◆ Available data ◆
⟨
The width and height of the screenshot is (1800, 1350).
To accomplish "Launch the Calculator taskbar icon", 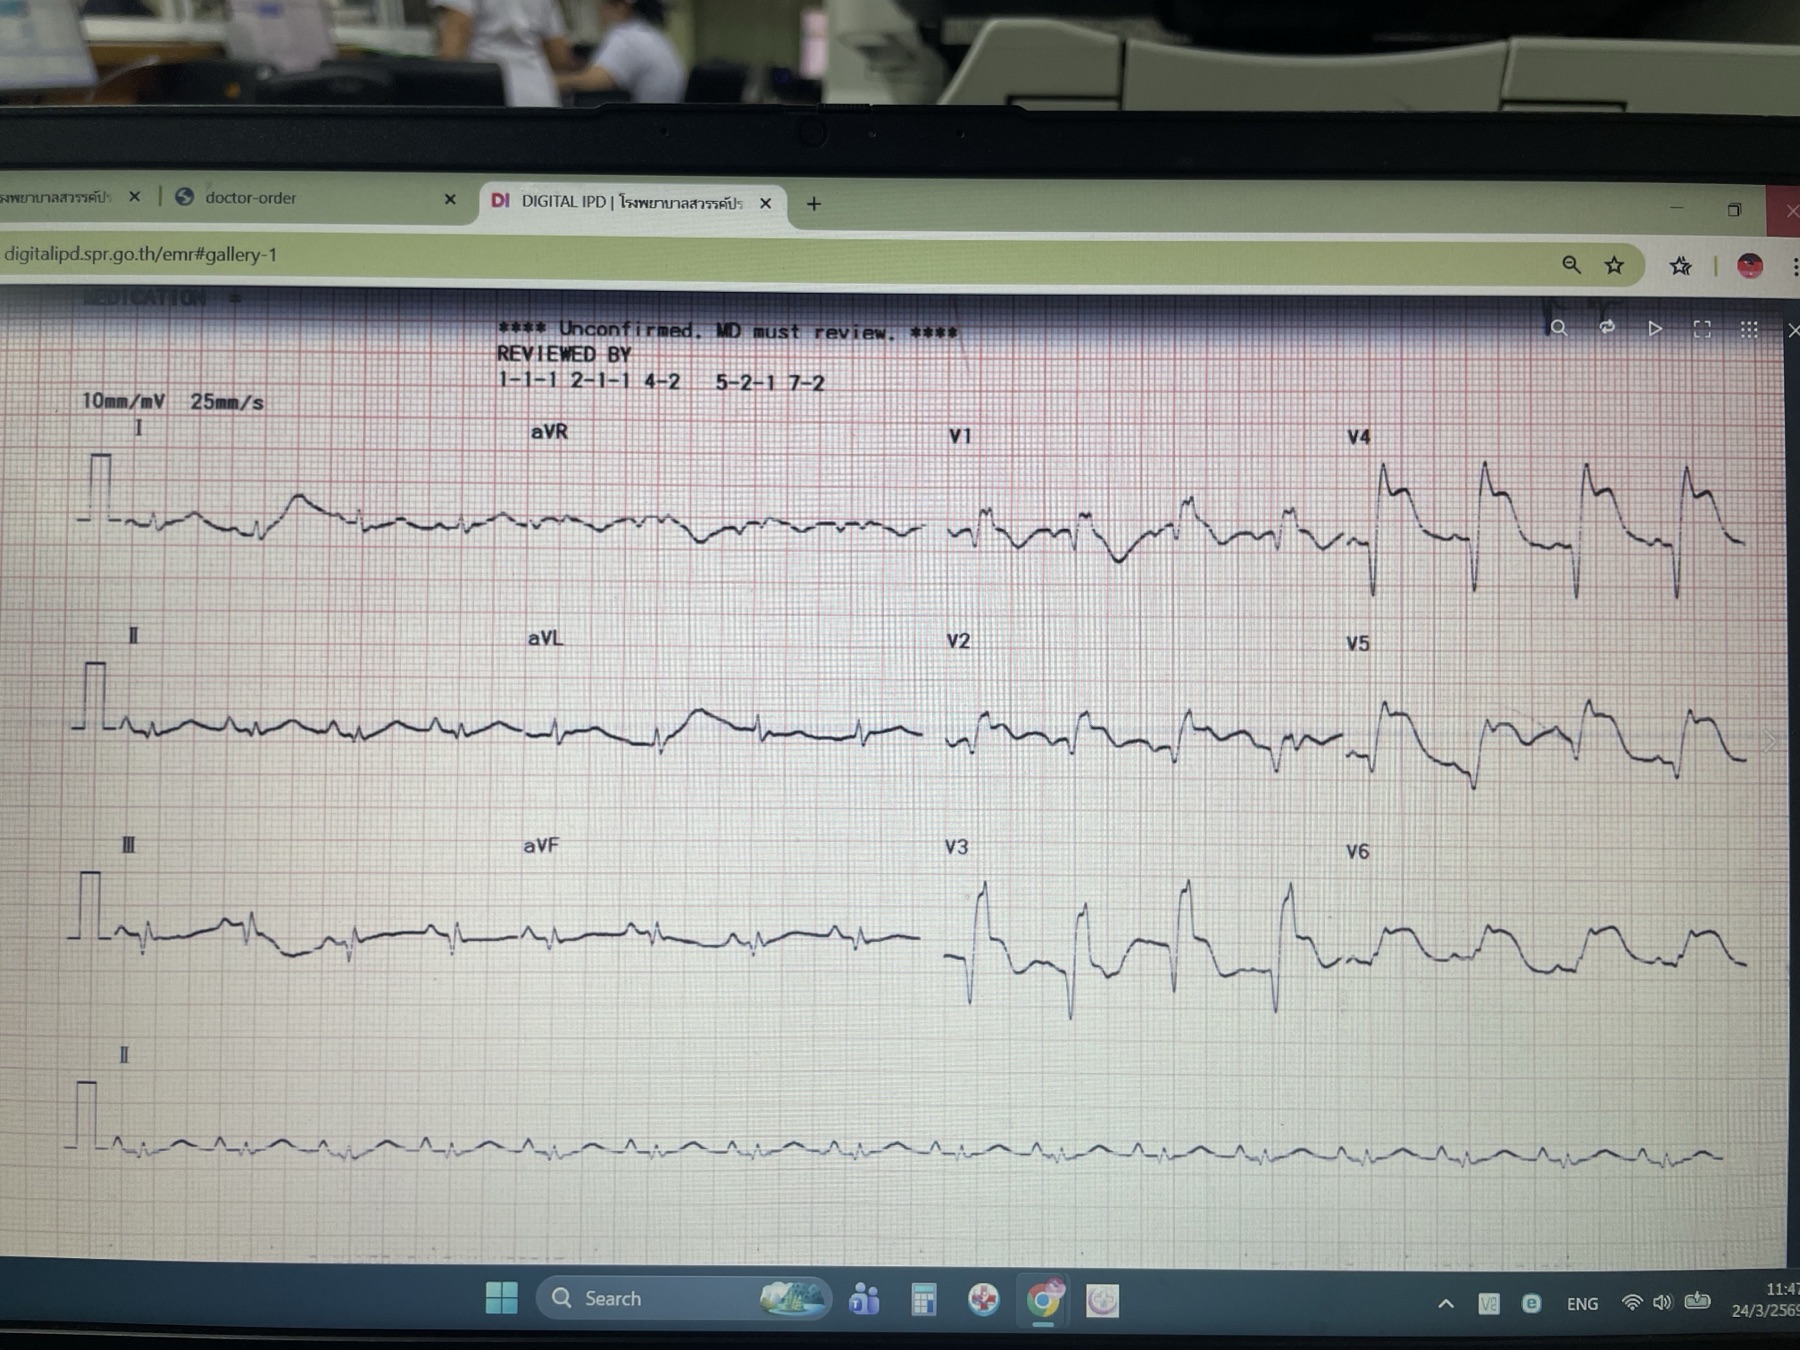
⟩
⟨
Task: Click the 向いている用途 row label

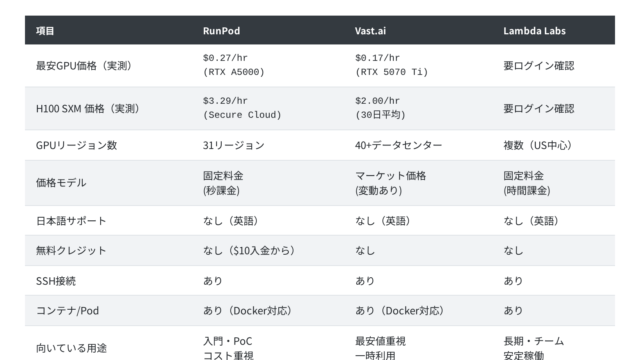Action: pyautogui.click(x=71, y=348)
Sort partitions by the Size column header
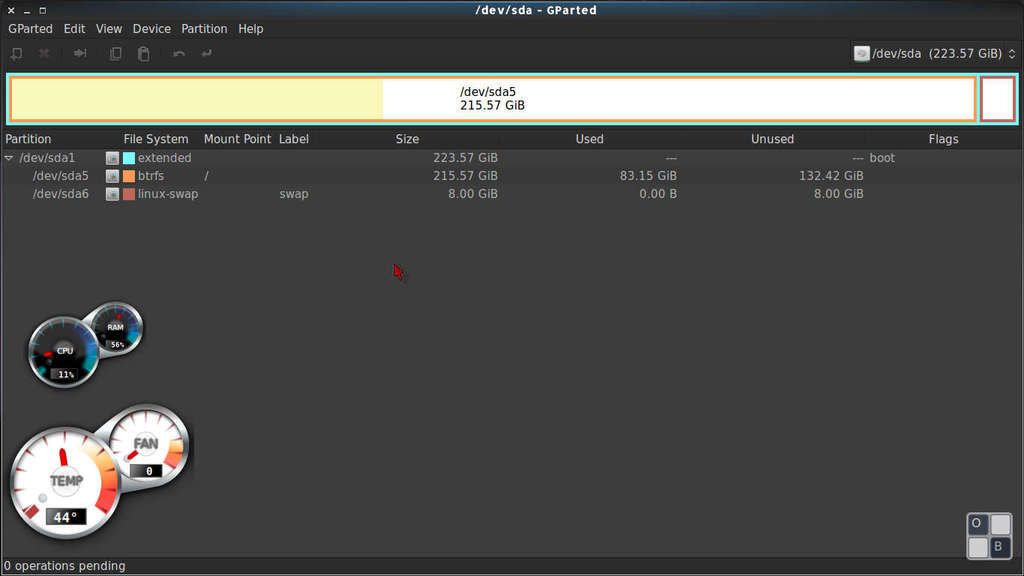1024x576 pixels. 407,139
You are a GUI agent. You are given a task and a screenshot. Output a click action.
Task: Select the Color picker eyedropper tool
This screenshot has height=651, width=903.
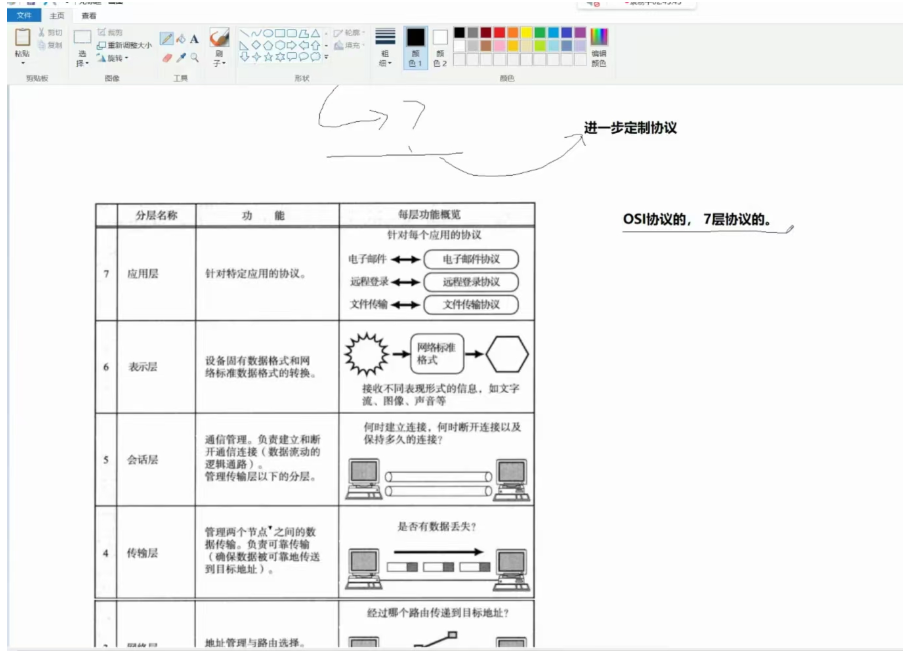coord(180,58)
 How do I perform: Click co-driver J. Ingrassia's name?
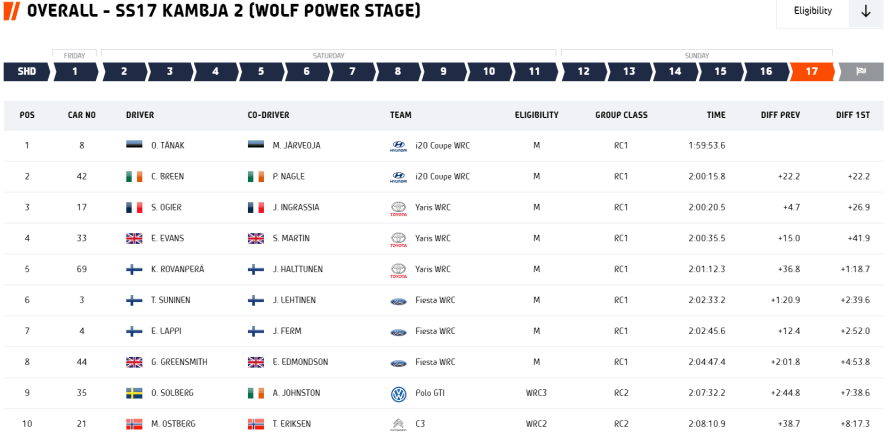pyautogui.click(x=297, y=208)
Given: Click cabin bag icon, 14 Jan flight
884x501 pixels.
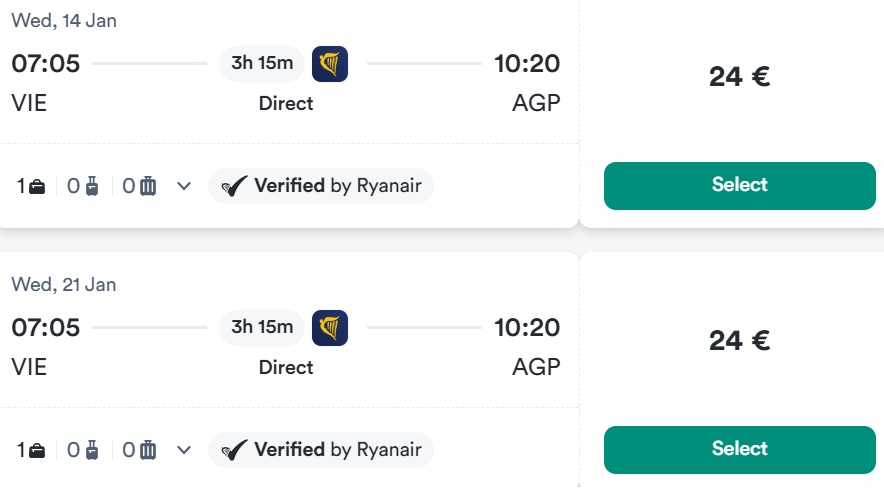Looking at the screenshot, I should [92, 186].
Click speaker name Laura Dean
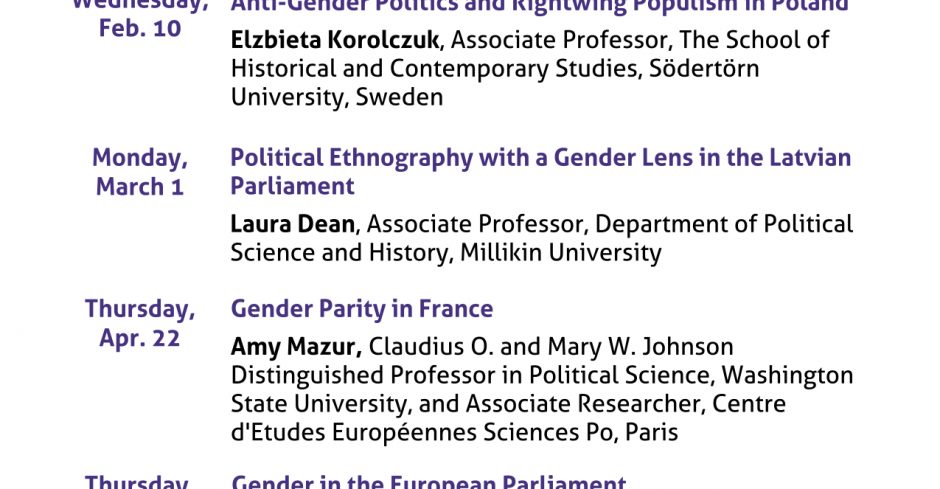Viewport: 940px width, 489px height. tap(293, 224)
⟩
⟨
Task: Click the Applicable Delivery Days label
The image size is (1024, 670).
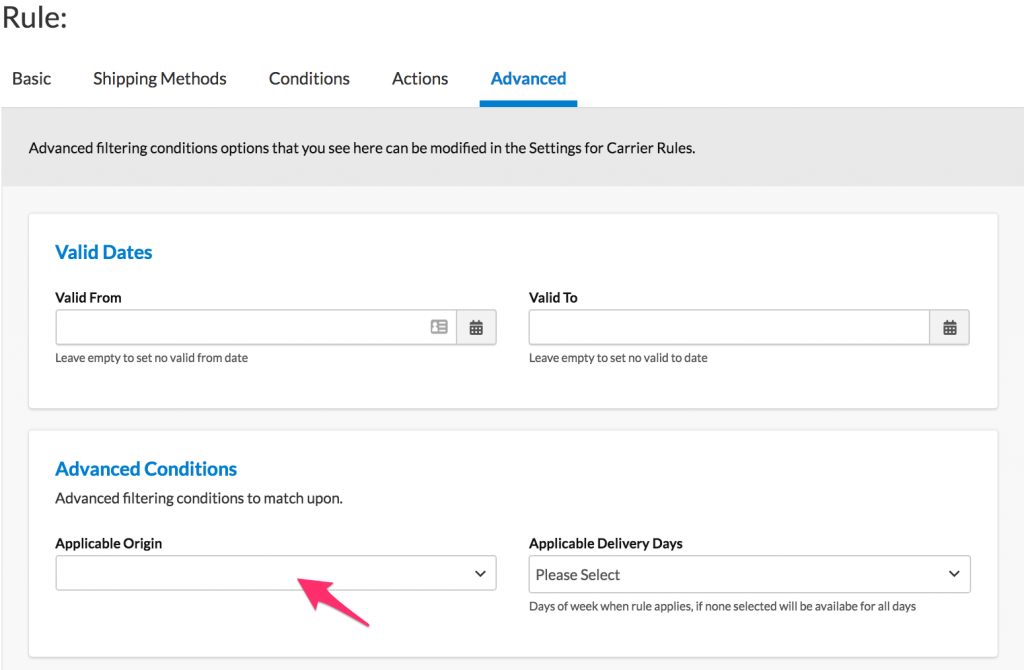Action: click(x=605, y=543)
⟩
How would the lines above read from the one with "The width and" to the one with "the Calculator taskbar", inclusive, with no pictures? Write them out exactly.

◆ Answer for the task ◆
The width and height of the screenshot is (1800, 1350).
To accomplish "Launch the Calculator taskbar icon", 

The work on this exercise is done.